### TASK 1
Reproduce word for word the part of the rows running from the line with "You are a GUI" to the line with "This screenshot has height=543, width=1024.".

### SUPPLIED TEXT
════════════════════
THREE THINGS YOU ARE WEARING RIGHT NOW:
1. Denim pants=>fleece pajama
2. Pink Tank Top=>fleece sweater
3. Stiletto=>cotton socks (hehe, its winter now)

THREE OF YOUR FAVORITE BANDS (or artists at the moment):
1. Boyz 2 Men
2. Smashing Pumpkins=> Macy Gray
3. Enya=> Nelly Furtado

THREE OF YOUR FAVORITE SONGS AT PRESENT:
1. Love Moves In Mysterious Ways=>L’emozione Non Ha Voce
2. The Only One=>La Camisa Negra
3. Spend My Life With You => Me Voi

THREE NEW THINGS YOU WANT TO TRY IN THE NEXT 12 MONTHS:
1. Move to Shanghai=>go to Paris
2. Get a job in Shanghai=>visit PI
3. Meet my fiancee (whew!)=>establish my career

SIX THINGS YOU WANT IN A RELATIONSHIP:
1. Love
2. Honesty
3. Humor
4. Passion…
5. Respect
6. Trust

TWO TRUTHS AND A LIE: (before)
1. I can’t wait to start a new life in Shanghai.
════════════════════
### SUPPLIED DATA
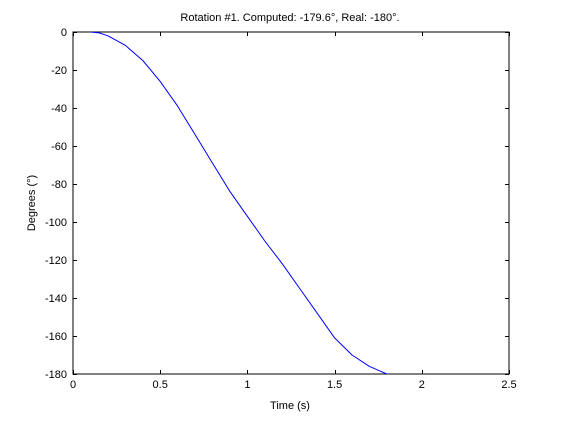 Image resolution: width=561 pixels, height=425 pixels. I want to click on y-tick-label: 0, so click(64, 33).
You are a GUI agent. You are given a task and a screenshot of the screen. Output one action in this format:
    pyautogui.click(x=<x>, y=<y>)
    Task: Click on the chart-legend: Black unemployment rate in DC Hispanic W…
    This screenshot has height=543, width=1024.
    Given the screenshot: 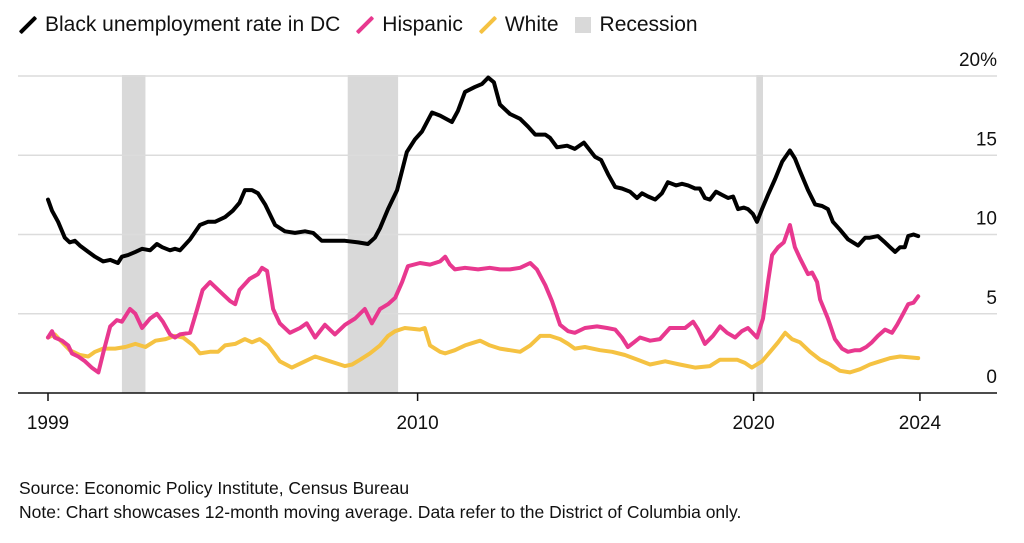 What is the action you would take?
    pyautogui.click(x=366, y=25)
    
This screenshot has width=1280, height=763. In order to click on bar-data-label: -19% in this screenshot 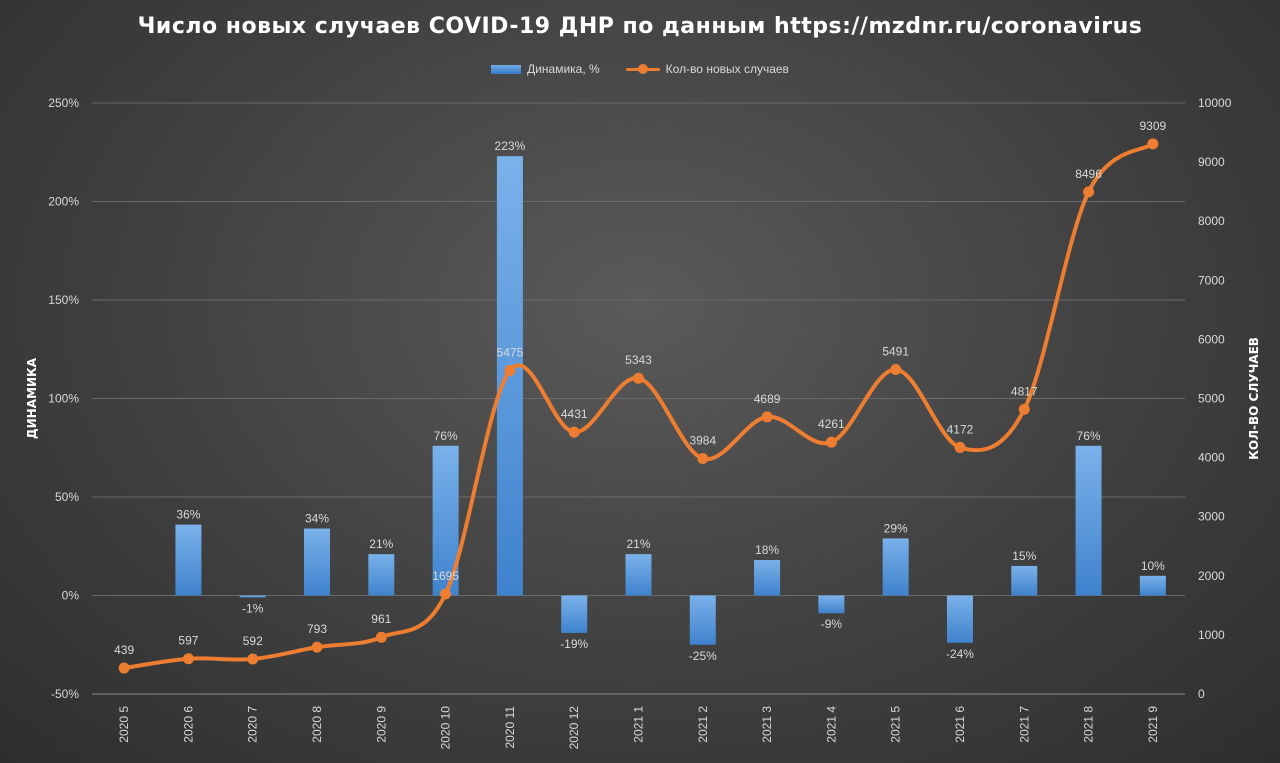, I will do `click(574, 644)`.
════════════════════
### TASK 2
Translate the sentence "I can’t wait to start a new life in Shanghai." from the questionnaire above into Spanish.

### EXERCISE RESPONSE 1
You are a GUI agent. You are given a task and a screenshot of the screen. Output one action in this format:
    pyautogui.click(x=<x>, y=<y>)
    Task: Click on the chart-legend: Black unemployment rate in DC Hispanic W…
    This screenshot has height=543, width=1024.

### EXERCISE RESPONSE 2
Estoy deseando empezar una nueva vida en Shanghái.